# Entries shown
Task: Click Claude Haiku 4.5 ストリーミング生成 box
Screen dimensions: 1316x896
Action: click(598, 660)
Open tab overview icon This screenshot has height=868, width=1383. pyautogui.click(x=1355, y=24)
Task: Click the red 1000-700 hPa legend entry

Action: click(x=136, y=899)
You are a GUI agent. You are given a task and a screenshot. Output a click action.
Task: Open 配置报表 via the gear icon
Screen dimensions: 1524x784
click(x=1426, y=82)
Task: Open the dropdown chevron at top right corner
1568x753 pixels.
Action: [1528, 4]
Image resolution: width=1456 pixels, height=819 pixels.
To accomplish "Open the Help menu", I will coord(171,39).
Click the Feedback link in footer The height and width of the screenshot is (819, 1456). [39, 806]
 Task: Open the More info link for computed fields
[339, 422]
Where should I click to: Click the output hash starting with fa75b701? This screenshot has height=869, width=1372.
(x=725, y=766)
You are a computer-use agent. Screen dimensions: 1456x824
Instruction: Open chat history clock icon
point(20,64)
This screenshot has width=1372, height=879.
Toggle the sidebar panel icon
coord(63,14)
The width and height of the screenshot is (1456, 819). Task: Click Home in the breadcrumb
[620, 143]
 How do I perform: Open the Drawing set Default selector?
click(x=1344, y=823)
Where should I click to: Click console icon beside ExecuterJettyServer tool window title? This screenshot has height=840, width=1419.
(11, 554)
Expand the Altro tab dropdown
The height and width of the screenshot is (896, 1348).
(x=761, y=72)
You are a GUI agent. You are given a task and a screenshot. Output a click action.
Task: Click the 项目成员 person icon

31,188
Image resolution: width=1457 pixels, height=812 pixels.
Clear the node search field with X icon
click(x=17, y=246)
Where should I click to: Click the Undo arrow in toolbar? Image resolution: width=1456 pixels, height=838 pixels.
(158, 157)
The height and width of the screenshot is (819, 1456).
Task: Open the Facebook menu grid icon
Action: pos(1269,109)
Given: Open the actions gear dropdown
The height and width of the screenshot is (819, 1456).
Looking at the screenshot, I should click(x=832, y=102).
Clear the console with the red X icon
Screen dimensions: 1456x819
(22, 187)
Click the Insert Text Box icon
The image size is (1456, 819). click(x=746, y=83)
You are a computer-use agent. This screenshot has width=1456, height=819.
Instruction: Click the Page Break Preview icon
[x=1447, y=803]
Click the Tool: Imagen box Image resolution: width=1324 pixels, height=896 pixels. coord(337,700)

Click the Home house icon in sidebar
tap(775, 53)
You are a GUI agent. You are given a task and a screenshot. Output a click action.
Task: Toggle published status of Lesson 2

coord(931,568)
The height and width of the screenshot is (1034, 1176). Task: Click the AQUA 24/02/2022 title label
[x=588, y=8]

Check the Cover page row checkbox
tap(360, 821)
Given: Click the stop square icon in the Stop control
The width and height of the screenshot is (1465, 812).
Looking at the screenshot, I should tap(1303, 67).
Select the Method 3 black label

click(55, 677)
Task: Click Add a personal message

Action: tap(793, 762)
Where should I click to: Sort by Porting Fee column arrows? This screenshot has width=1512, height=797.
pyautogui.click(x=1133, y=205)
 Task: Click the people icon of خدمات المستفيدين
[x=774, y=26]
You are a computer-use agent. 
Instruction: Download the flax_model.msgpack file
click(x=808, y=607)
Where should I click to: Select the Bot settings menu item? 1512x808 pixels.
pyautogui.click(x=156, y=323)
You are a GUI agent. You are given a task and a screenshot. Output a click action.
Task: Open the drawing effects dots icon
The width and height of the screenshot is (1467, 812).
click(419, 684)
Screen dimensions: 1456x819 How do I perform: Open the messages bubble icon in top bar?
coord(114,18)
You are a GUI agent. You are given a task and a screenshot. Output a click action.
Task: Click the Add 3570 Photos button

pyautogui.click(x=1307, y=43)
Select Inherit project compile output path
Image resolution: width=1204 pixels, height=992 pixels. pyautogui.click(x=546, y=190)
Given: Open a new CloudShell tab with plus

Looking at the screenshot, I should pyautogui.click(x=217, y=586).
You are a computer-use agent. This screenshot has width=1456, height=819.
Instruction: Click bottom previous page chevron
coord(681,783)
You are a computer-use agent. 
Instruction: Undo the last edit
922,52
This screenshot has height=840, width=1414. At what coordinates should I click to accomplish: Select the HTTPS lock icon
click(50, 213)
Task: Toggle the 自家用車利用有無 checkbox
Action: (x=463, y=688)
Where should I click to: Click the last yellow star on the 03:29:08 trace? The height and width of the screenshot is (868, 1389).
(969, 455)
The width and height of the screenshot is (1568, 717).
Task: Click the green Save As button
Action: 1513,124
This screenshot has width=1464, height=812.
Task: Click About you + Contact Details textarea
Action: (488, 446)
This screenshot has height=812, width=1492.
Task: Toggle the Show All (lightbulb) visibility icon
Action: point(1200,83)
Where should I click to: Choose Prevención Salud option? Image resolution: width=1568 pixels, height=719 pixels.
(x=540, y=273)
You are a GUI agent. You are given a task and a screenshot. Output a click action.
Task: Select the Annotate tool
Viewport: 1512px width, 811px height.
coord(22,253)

# Activity
Retype the records above exactly as they appear.

# Answer area
Task: Click Claude Haiku 4.5 ストリーミング生成 box
Screen dimensions: 1316x896
Action: click(598, 660)
Open tab overview icon This screenshot has height=868, width=1383. pyautogui.click(x=1355, y=24)
Task: Click the red 1000-700 hPa legend entry

Action: click(x=136, y=899)
You are a GUI agent. You are given a task and a screenshot. Output a click action.
Task: Open 配置报表 via the gear icon
Screen dimensions: 1524x784
click(x=1426, y=82)
Task: Open the dropdown chevron at top right corner
1568x753 pixels.
Action: [1528, 4]
Image resolution: width=1456 pixels, height=819 pixels.
To accomplish "Open the Help menu", I will coord(171,39).
Click the Feedback link in footer The height and width of the screenshot is (819, 1456). [39, 806]
 Task: Open the More info link for computed fields
[339, 422]
Where should I click to: Click the output hash starting with fa75b701? This screenshot has height=869, width=1372.
(x=725, y=766)
You are a computer-use agent. Screen dimensions: 1456x824
Instruction: Open chat history clock icon
point(20,64)
This screenshot has width=1372, height=879.
Toggle the sidebar panel icon
coord(63,14)
The width and height of the screenshot is (1456, 819). Task: Click Home in the breadcrumb
[620, 143]
 How do I perform: Open the Drawing set Default selector?
click(x=1344, y=823)
Where should I click to: Click console icon beside ExecuterJettyServer tool window title? This screenshot has height=840, width=1419.
(11, 554)
Expand the Altro tab dropdown
The height and width of the screenshot is (896, 1348).
(x=761, y=72)
You are a GUI agent. You are given a task and a screenshot. Output a click action.
Task: Click the 项目成员 person icon

31,188
Image resolution: width=1457 pixels, height=812 pixels.
Clear the node search field with X icon
click(x=17, y=246)
Where should I click to: Click the Undo arrow in toolbar? Image resolution: width=1456 pixels, height=838 pixels.
(158, 157)
The height and width of the screenshot is (819, 1456).
Task: Open the Facebook menu grid icon
Action: pos(1269,109)
Given: Open the actions gear dropdown
The height and width of the screenshot is (819, 1456).
Looking at the screenshot, I should click(x=832, y=102).
Clear the console with the red X icon
Screen dimensions: 1456x819
(22, 187)
Click the Insert Text Box icon
The image size is (1456, 819). click(x=746, y=83)
You are a computer-use agent. This screenshot has width=1456, height=819.
Instruction: Click the Page Break Preview icon
[x=1447, y=803]
Click the Tool: Imagen box Image resolution: width=1324 pixels, height=896 pixels. coord(337,700)

Click the Home house icon in sidebar
tap(775, 53)
You are a GUI agent. You are given a task and a screenshot. Output a click action.
Task: Toggle published status of Lesson 2

coord(931,568)
The height and width of the screenshot is (1034, 1176). Task: Click the AQUA 24/02/2022 title label
[x=588, y=8]

Check the Cover page row checkbox
tap(360, 821)
Given: Click the stop square icon in the Stop control
The width and height of the screenshot is (1465, 812).
Looking at the screenshot, I should tap(1303, 67).
Select the Method 3 black label

click(55, 677)
Task: Click Add a personal message

Action: tap(793, 762)
Where should I click to: Sort by Porting Fee column arrows? This screenshot has width=1512, height=797.
pyautogui.click(x=1133, y=205)
 Task: Click the people icon of خدمات المستفيدين
[x=774, y=26]
You are a computer-use agent. 
Instruction: Download the flax_model.msgpack file
click(x=808, y=607)
Where should I click to: Select the Bot settings menu item? 1512x808 pixels.
pyautogui.click(x=156, y=323)
You are a GUI agent. You are given a task and a screenshot. Output a click action.
Task: Open the drawing effects dots icon
The width and height of the screenshot is (1467, 812).
click(419, 684)
Screen dimensions: 1456x819 How do I perform: Open the messages bubble icon in top bar?
coord(114,18)
You are a GUI agent. You are given a task and a screenshot. Output a click action.
Task: Click the Add 3570 Photos button

pyautogui.click(x=1307, y=43)
Select Inherit project compile output path
Image resolution: width=1204 pixels, height=992 pixels. pyautogui.click(x=546, y=190)
Given: Open a new CloudShell tab with plus

Looking at the screenshot, I should pyautogui.click(x=217, y=586).
You are a computer-use agent. This screenshot has width=1456, height=819.
Instruction: Click bottom previous page chevron
coord(681,783)
You are a computer-use agent. 
Instruction: Undo the last edit
922,52
This screenshot has height=840, width=1414. At what coordinates should I click to accomplish: Select the HTTPS lock icon
click(50, 213)
Task: Toggle the 自家用車利用有無 checkbox
Action: (x=463, y=688)
Where should I click to: Click the last yellow star on the 03:29:08 trace? The height and width of the screenshot is (868, 1389).
(969, 455)
The width and height of the screenshot is (1568, 717).
Task: Click the green Save As button
Action: 1513,124
This screenshot has width=1464, height=812.
Task: Click About you + Contact Details textarea
Action: (488, 446)
This screenshot has height=812, width=1492.
Task: Toggle the Show All (lightbulb) visibility icon
Action: point(1200,83)
Where should I click to: Choose Prevención Salud option? Image resolution: width=1568 pixels, height=719 pixels.
(x=540, y=273)
You are a GUI agent. You are given a task and a screenshot. Output a click action.
Task: Select the Annotate tool
Viewport: 1512px width, 811px height.
coord(22,253)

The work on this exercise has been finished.